## [What to do]
Retype only the lines below from the one with "This screenshot has height=889, width=1854." to the one with "Task: Click the street", inclusive, skipping every image.

(Information supplied Opens)

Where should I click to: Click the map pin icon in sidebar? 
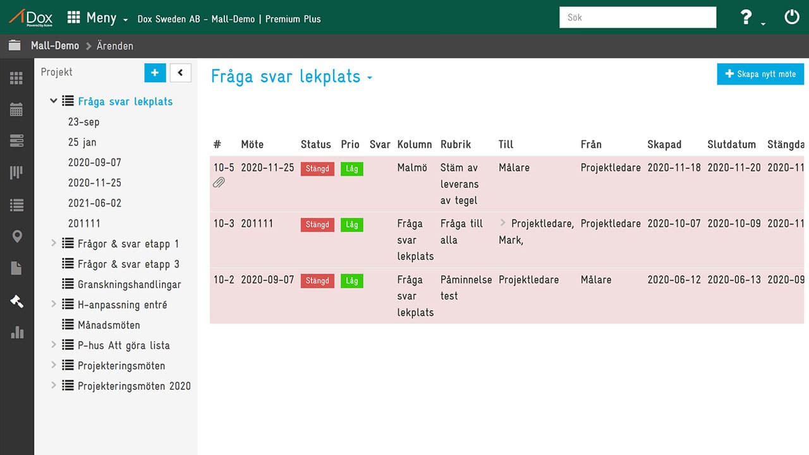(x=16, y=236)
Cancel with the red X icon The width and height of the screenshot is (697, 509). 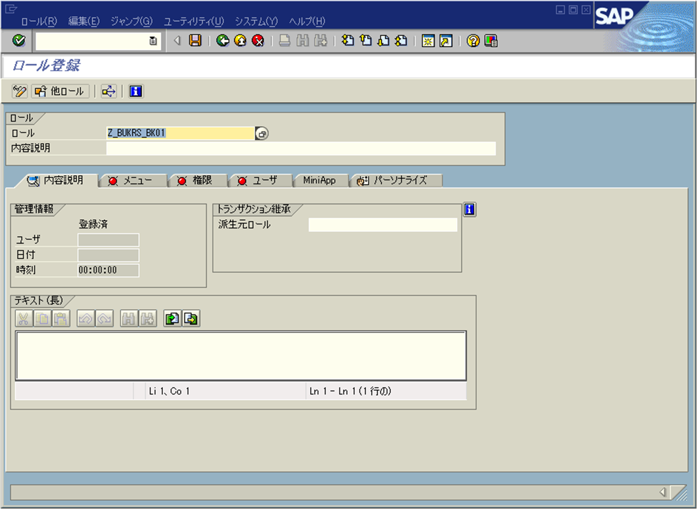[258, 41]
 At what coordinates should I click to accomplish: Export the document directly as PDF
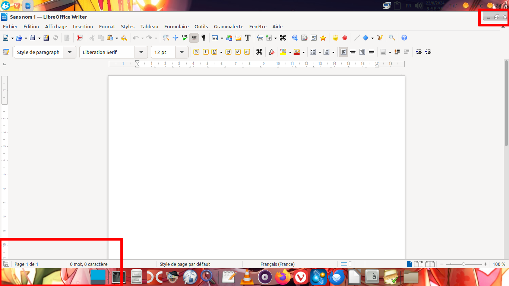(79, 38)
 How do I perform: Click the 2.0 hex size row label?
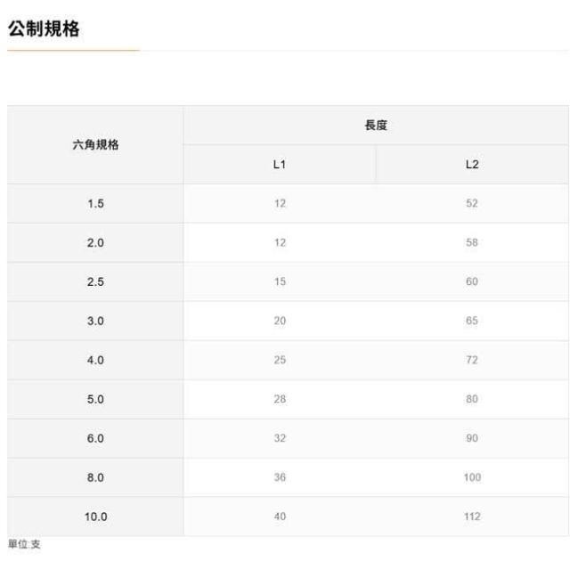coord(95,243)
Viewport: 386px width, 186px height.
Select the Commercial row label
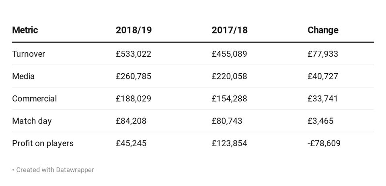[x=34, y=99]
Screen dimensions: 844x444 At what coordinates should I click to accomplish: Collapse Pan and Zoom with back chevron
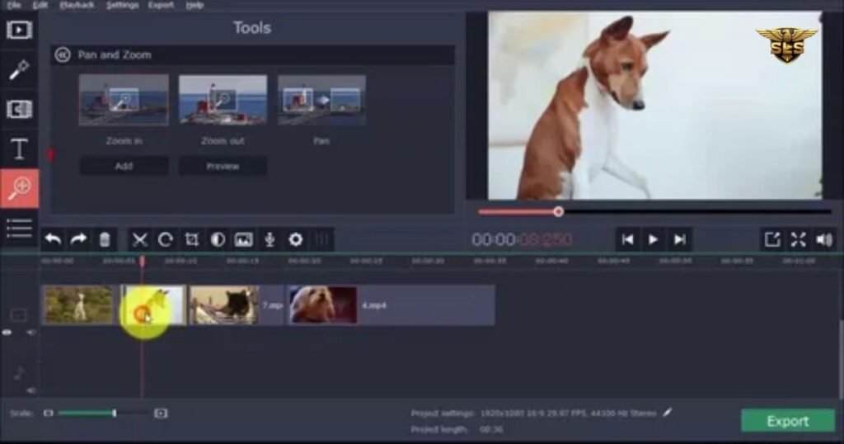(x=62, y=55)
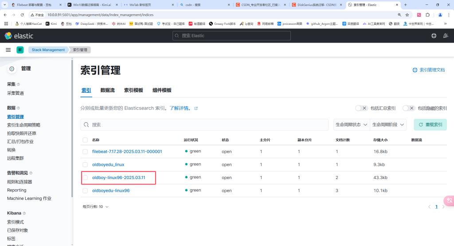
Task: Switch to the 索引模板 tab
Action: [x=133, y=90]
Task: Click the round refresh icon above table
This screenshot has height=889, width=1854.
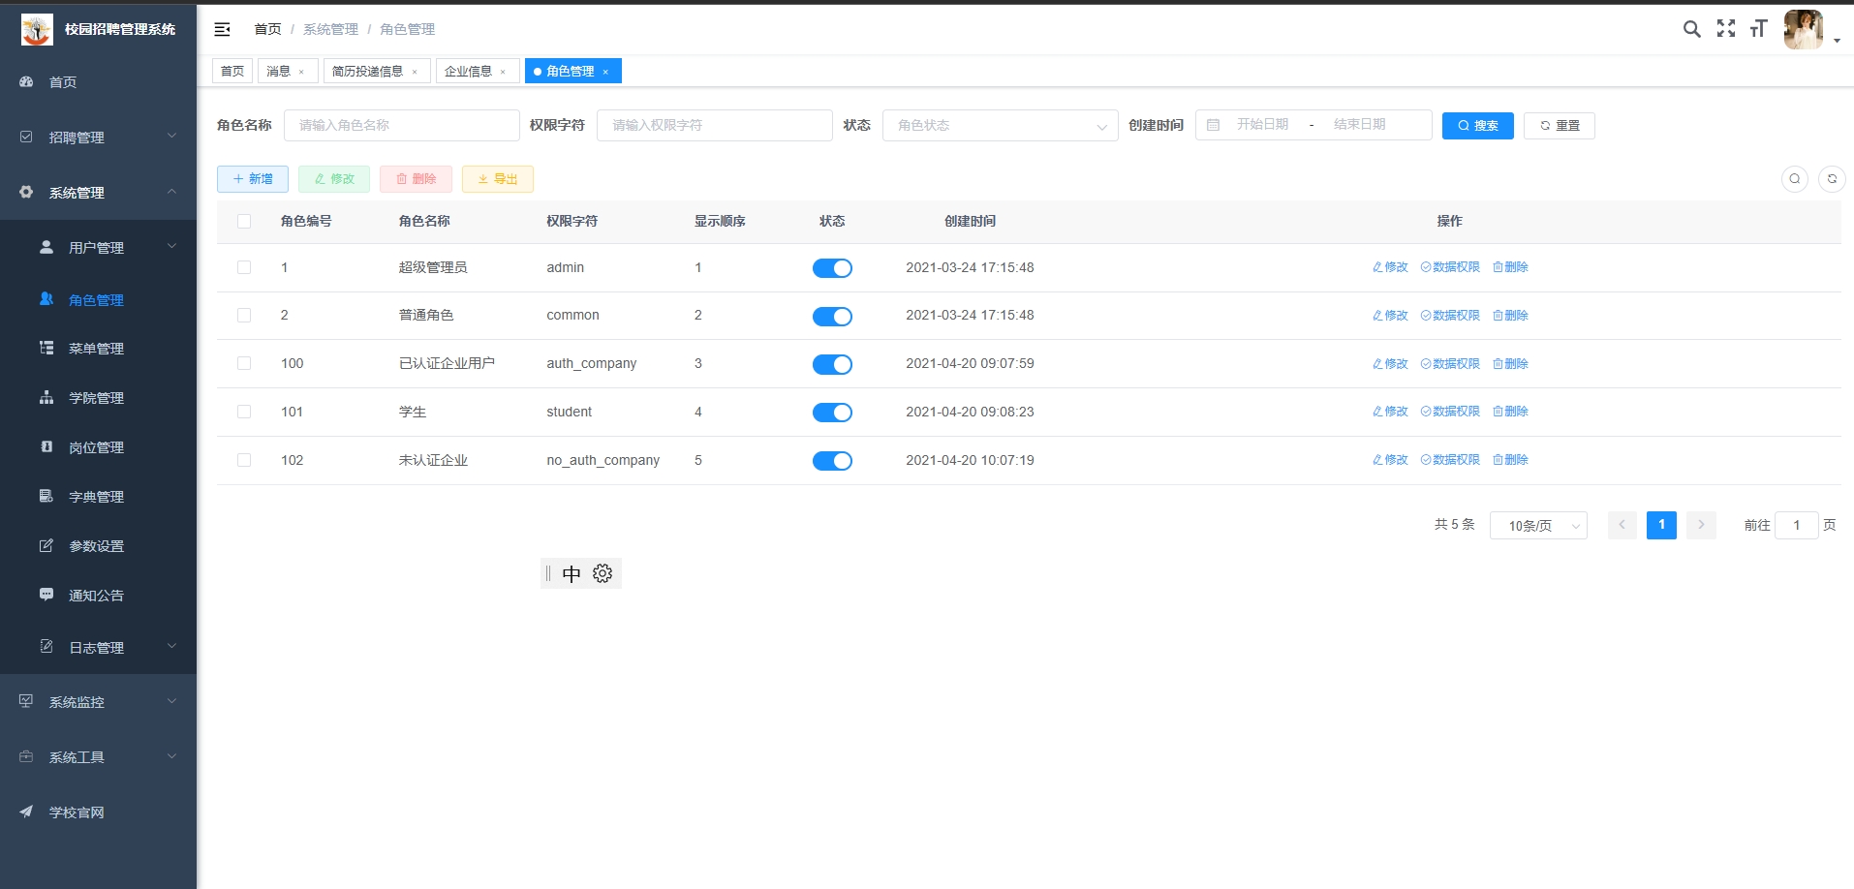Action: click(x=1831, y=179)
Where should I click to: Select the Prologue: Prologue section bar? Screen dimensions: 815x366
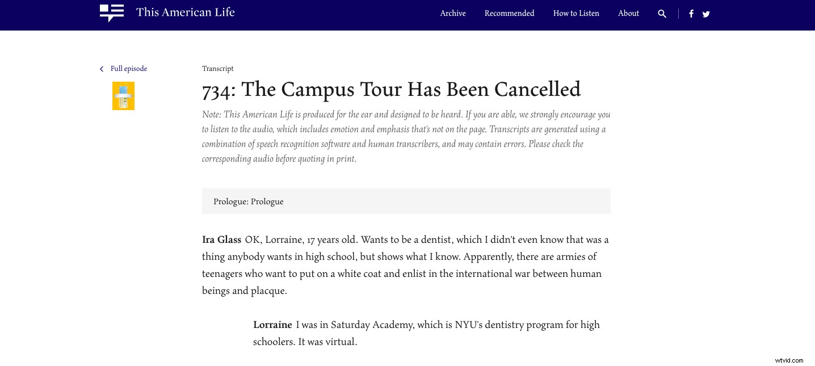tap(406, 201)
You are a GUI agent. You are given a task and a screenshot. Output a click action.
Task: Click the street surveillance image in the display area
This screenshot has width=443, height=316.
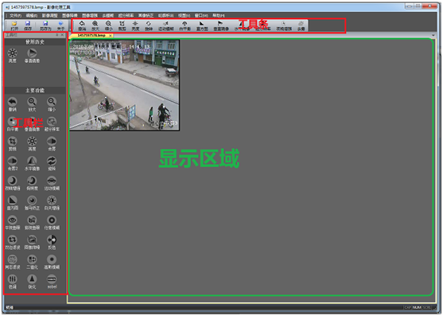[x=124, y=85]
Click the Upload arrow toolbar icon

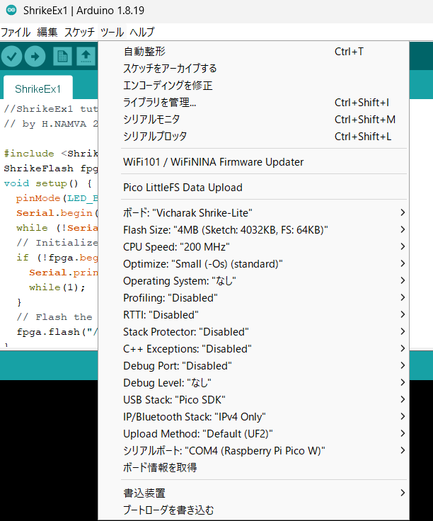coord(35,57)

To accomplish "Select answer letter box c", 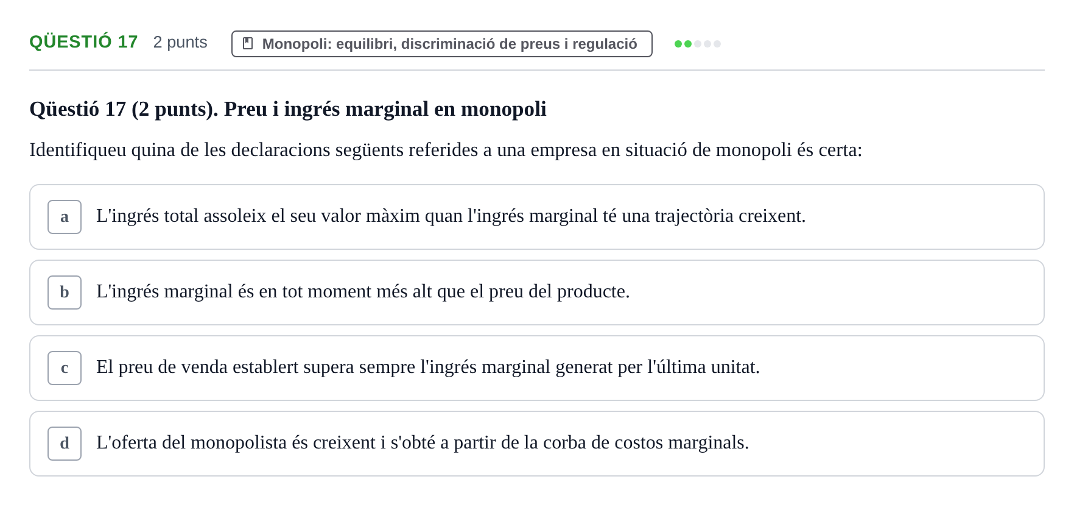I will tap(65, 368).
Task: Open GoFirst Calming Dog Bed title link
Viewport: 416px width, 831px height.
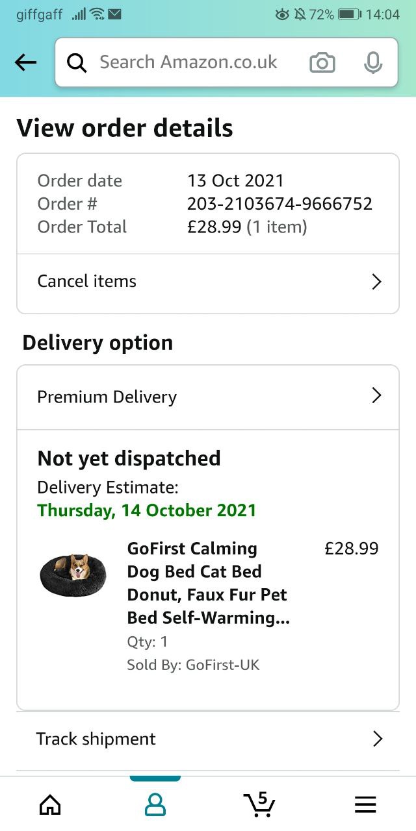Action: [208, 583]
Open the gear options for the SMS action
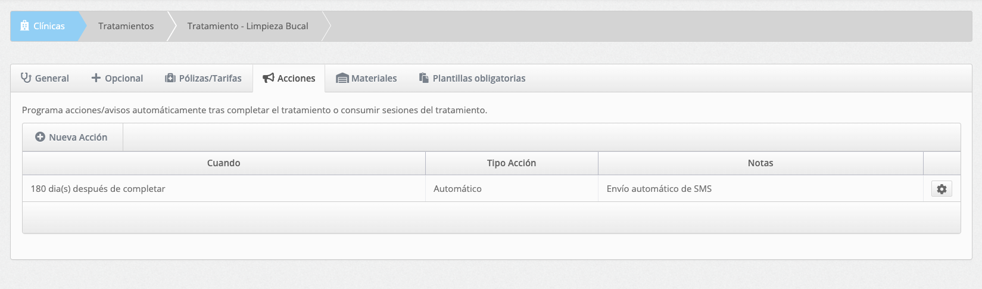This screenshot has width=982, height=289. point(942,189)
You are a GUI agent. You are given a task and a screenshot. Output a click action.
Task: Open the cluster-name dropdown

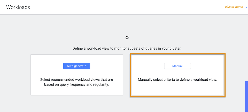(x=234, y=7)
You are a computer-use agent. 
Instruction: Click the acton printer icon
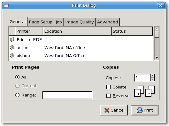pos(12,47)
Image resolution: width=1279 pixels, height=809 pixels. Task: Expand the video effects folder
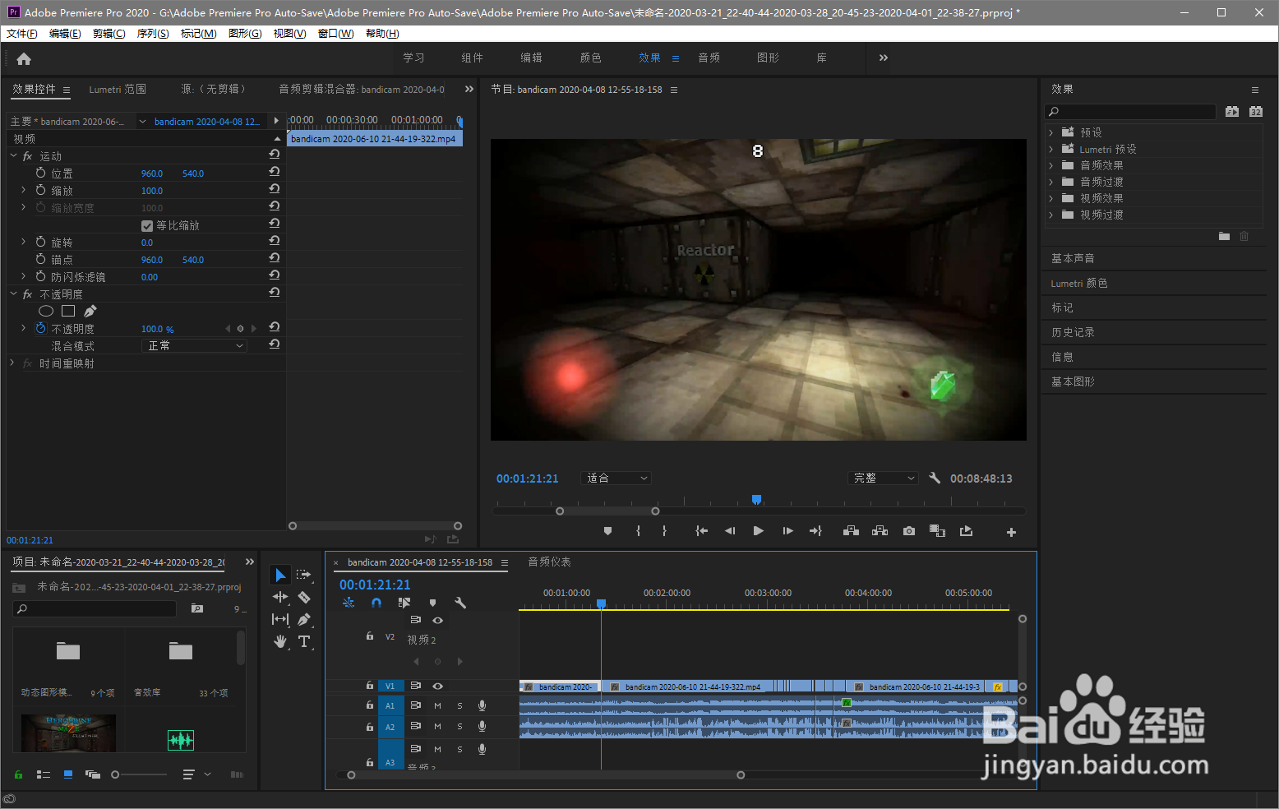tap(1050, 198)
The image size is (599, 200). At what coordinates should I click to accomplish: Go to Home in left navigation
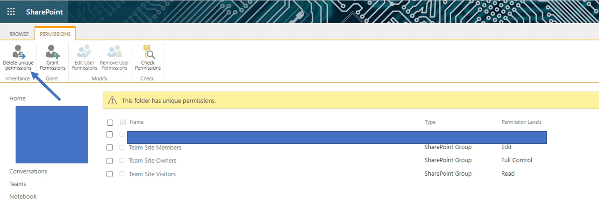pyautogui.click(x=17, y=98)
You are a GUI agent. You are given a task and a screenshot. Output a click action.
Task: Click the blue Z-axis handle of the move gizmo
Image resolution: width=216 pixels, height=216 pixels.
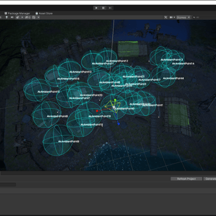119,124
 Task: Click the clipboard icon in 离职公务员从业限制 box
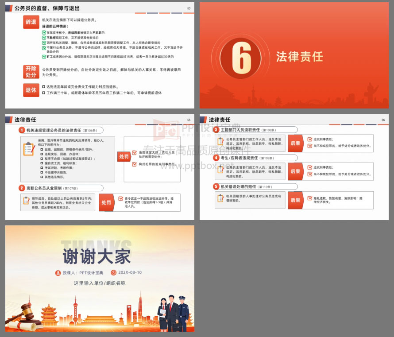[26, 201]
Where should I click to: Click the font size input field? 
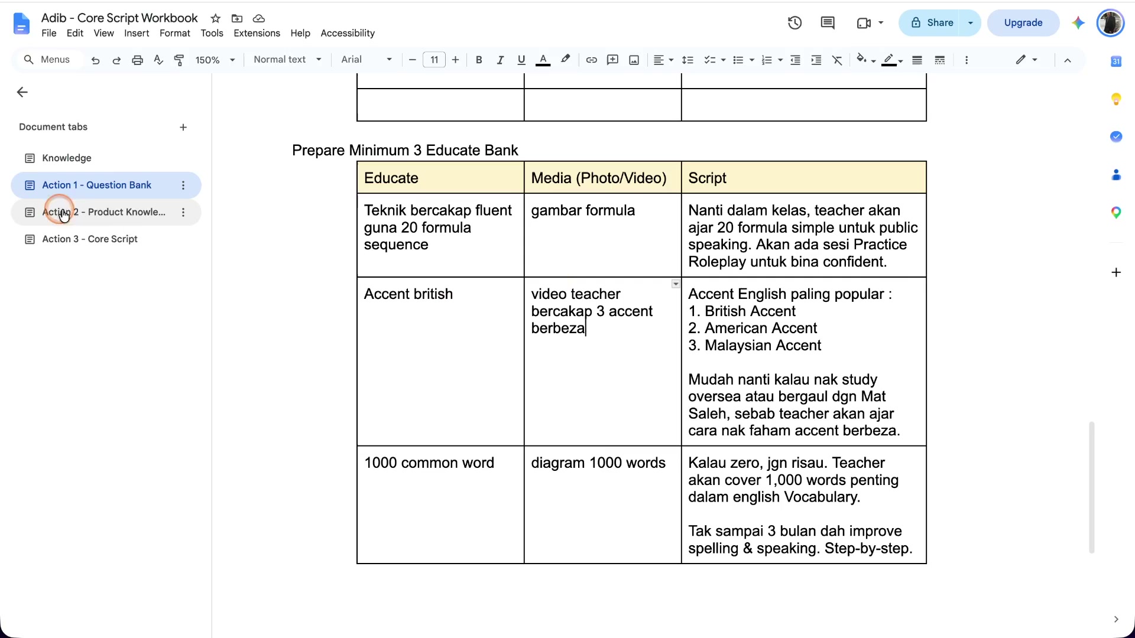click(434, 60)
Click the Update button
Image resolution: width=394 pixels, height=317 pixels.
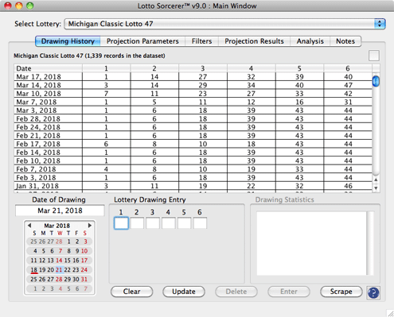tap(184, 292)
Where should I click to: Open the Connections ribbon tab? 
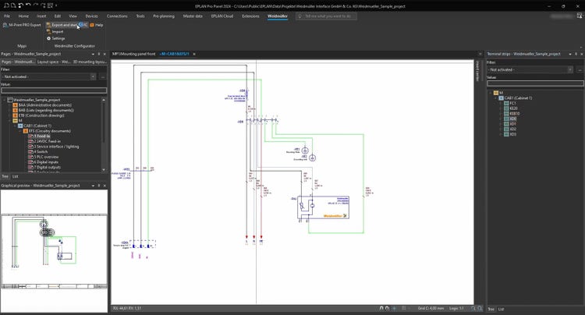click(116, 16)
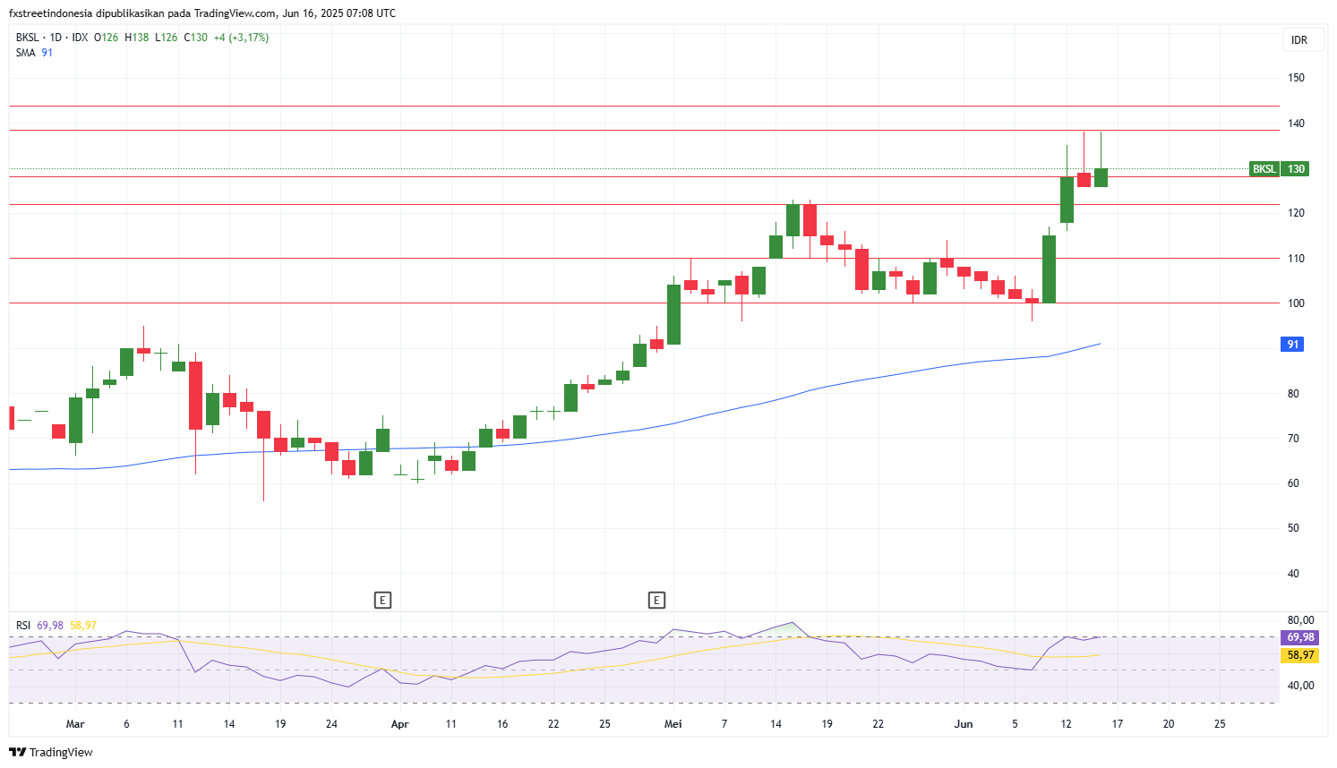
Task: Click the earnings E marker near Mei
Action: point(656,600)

(Information supplied Closes)

## [Output below]
This screenshot has height=889, width=1854.
Action: click(x=1831, y=179)
Where should I click to: Select the Prologue: Prologue section bar? Screen dimensions: 815x366
tap(406, 201)
You are a GUI agent. You are given a task and a screenshot. Output a click action.
Task: Click the street surveillance image in the display area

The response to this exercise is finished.